━━━━━ Exercise inputs

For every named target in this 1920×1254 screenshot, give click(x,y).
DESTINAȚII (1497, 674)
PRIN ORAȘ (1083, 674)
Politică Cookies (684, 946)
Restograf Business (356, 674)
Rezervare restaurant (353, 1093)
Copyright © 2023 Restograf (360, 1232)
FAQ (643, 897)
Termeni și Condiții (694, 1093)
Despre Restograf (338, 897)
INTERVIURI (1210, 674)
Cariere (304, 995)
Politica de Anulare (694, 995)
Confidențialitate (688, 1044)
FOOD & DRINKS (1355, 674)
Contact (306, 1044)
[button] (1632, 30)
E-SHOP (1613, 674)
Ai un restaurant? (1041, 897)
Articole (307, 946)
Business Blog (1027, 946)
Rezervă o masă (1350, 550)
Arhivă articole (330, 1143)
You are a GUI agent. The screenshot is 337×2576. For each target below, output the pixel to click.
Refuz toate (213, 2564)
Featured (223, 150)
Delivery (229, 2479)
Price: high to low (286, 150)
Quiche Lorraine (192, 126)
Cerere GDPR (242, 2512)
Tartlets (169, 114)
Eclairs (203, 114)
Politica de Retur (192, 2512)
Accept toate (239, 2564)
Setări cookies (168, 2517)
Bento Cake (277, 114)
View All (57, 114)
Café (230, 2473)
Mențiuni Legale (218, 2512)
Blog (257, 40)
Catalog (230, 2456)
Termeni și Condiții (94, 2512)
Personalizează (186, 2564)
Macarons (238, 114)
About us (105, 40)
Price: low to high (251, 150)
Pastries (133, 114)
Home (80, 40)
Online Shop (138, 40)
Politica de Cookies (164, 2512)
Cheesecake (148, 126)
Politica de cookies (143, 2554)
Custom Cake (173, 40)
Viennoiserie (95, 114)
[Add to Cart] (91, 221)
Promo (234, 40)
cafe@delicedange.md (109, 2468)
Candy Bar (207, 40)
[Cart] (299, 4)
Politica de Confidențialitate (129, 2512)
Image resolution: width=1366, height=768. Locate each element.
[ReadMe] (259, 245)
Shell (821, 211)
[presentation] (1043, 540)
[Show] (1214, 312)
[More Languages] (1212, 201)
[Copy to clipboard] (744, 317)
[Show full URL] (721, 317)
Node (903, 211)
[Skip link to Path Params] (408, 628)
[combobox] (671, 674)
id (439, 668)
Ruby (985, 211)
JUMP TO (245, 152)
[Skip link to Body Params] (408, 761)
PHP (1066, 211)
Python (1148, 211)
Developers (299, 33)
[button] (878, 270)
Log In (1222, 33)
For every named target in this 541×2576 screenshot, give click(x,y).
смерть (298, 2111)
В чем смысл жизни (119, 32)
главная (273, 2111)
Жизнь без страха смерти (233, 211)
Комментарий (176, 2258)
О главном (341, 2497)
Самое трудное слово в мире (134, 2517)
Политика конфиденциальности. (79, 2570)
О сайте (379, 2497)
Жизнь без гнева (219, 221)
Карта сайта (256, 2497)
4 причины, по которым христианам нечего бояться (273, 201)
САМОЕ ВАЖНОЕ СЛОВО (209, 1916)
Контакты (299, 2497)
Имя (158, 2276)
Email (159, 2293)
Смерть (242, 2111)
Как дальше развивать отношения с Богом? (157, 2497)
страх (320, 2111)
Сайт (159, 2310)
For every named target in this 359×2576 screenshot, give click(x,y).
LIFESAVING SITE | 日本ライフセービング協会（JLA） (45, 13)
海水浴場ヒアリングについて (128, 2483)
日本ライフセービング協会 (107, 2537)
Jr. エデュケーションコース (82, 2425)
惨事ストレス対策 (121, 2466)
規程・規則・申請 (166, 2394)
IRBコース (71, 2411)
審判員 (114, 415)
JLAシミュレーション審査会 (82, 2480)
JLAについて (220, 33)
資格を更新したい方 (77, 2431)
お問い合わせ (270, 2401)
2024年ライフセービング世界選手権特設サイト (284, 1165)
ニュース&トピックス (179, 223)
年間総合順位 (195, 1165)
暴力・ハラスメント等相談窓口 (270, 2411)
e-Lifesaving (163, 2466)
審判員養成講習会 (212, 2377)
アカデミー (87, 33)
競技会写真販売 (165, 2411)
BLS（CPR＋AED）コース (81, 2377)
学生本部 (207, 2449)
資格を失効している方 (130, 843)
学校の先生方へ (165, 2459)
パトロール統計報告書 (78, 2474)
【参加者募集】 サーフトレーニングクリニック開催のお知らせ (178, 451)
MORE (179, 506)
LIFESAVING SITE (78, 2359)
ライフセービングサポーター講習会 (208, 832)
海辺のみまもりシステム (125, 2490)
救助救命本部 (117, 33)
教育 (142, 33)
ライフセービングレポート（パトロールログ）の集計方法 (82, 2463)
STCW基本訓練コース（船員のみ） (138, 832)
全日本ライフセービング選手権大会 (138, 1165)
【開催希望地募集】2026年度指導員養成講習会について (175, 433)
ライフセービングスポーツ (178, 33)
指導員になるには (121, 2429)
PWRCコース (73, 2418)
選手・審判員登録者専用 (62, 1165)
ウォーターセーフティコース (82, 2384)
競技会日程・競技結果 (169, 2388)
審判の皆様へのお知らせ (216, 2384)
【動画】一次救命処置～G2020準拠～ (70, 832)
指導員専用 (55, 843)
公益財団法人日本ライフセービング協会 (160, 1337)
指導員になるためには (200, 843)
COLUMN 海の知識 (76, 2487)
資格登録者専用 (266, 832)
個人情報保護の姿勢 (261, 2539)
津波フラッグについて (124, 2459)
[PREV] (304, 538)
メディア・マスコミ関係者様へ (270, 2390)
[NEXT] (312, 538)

━━━━━━━━━━

▶ [To do]: Whatever is in the entries above, write it out exactly.

▶ [Answer for the task]:
For every named target in this 1920×1254 screenshot, give click(x,y).
DESTINAȚII (1497, 674)
PRIN ORAȘ (1083, 674)
Politică Cookies (684, 946)
Restograf Business (356, 674)
Rezervare restaurant (353, 1093)
Copyright © 2023 Restograf (360, 1232)
FAQ (643, 897)
Termeni și Condiții (694, 1093)
Despre Restograf (338, 897)
INTERVIURI (1210, 674)
Cariere (304, 995)
Politica de Anulare (694, 995)
Confidențialitate (688, 1044)
FOOD & DRINKS (1355, 674)
Contact (306, 1044)
[button] (1632, 30)
E-SHOP (1613, 674)
Ai un restaurant? (1041, 897)
Articole (307, 946)
Business Blog (1027, 946)
Rezervă o masă (1350, 550)
Arhivă articole (330, 1143)
You are a GUI agent. The screenshot is 337×2576. For each target below, output the pixel to click.
Refuz toate (213, 2564)
Featured (223, 150)
Delivery (229, 2479)
Price: high to low (286, 150)
Quiche Lorraine (192, 126)
Cerere GDPR (242, 2512)
Tartlets (169, 114)
Eclairs (203, 114)
Politica de Retur (192, 2512)
Accept toate (239, 2564)
Setări cookies (168, 2517)
Bento Cake (277, 114)
View All (57, 114)
Café (230, 2473)
Mențiuni Legale (218, 2512)
Blog (257, 40)
Catalog (230, 2456)
Termeni și Condiții (94, 2512)
Personalizează (186, 2564)
Macarons (238, 114)
About us (105, 40)
Price: low to high (251, 150)
Pastries (133, 114)
Home (80, 40)
Online Shop (138, 40)
Politica de Cookies (164, 2512)
Cheesecake (148, 126)
Politica de cookies (143, 2554)
Custom Cake (173, 40)
Viennoiserie (95, 114)
[Add to Cart] (91, 221)
Promo (234, 40)
cafe@delicedange.md (109, 2468)
Candy Bar (207, 40)
[Cart] (299, 4)
Politica de Confidențialitate (129, 2512)
Image resolution: width=1366, height=768. Locate each element.
[ReadMe] (259, 245)
Shell (821, 211)
[presentation] (1043, 540)
[Show] (1214, 312)
[More Languages] (1212, 201)
[Copy to clipboard] (744, 317)
[Show full URL] (721, 317)
Node (903, 211)
[Skip link to Path Params] (408, 628)
[combobox] (671, 674)
id (439, 668)
Ruby (985, 211)
JUMP TO (245, 152)
[Skip link to Body Params] (408, 761)
PHP (1066, 211)
Python (1148, 211)
Developers (299, 33)
[button] (878, 270)
Log In (1222, 33)
For every named target in this 541×2576 screenshot, give click(x,y).
смерть (298, 2111)
В чем смысл жизни (119, 32)
главная (273, 2111)
Жизнь без страха смерти (233, 211)
Комментарий (176, 2258)
О главном (341, 2497)
Самое трудное слово в мире (134, 2517)
Политика конфиденциальности. (79, 2570)
О сайте (379, 2497)
Жизнь без гнева (219, 221)
Карта сайта (256, 2497)
4 причины, по которым христианам нечего бояться (273, 201)
САМОЕ ВАЖНОЕ СЛОВО (209, 1916)
Контакты (299, 2497)
Имя (158, 2276)
Email (159, 2293)
Смерть (242, 2111)
Как дальше развивать отношения с Богом? (157, 2497)
страх (320, 2111)
Сайт (159, 2310)
For every named target in this 359×2576 screenshot, give click(x,y).
LIFESAVING SITE | 日本ライフセービング協会（JLA） (45, 13)
海水浴場ヒアリングについて (128, 2483)
日本ライフセービング協会 (107, 2537)
Jr. エデュケーションコース (82, 2425)
惨事ストレス対策 (121, 2466)
規程・規則・申請 (166, 2394)
IRBコース (71, 2411)
審判員 (114, 415)
JLAシミュレーション審査会 (82, 2480)
JLAについて (220, 33)
資格を更新したい方 (77, 2431)
お問い合わせ (270, 2401)
2024年ライフセービング世界選手権特設サイト (284, 1165)
ニュース&トピックス (179, 223)
年間総合順位 (195, 1165)
暴力・ハラスメント等相談窓口 (270, 2411)
e-Lifesaving (163, 2466)
審判員養成講習会 (212, 2377)
アカデミー (87, 33)
競技会写真販売 (165, 2411)
BLS（CPR＋AED）コース (81, 2377)
学生本部 (207, 2449)
資格を失効している方 (130, 843)
学校の先生方へ (165, 2459)
パトロール統計報告書 (78, 2474)
【参加者募集】 サーフトレーニングクリニック開催のお知らせ (178, 451)
MORE (179, 506)
LIFESAVING SITE (78, 2359)
ライフセービングサポーター講習会 (208, 832)
海辺のみまもりシステム (125, 2490)
救助救命本部 (117, 33)
教育 (142, 33)
ライフセービングレポート（パトロールログ）の集計方法 (82, 2463)
STCW基本訓練コース（船員のみ） (138, 832)
全日本ライフセービング選手権大会 (138, 1165)
【開催希望地募集】2026年度指導員養成講習会について (175, 433)
ライフセービングスポーツ (178, 33)
指導員になるには (121, 2429)
PWRCコース (73, 2418)
選手・審判員登録者専用 (62, 1165)
ウォーターセーフティコース (82, 2384)
競技会日程・競技結果 (169, 2388)
審判の皆様へのお知らせ (216, 2384)
【動画】一次救命処置～G2020準拠～ (70, 832)
指導員専用 (55, 843)
公益財団法人日本ライフセービング協会 (160, 1337)
指導員になるためには (200, 843)
COLUMN 海の知識 (76, 2487)
資格登録者専用 (266, 832)
個人情報保護の姿勢 (261, 2539)
津波フラッグについて (124, 2459)
[PREV] (304, 538)
メディア・マスコミ関係者様へ (270, 2390)
[NEXT] (312, 538)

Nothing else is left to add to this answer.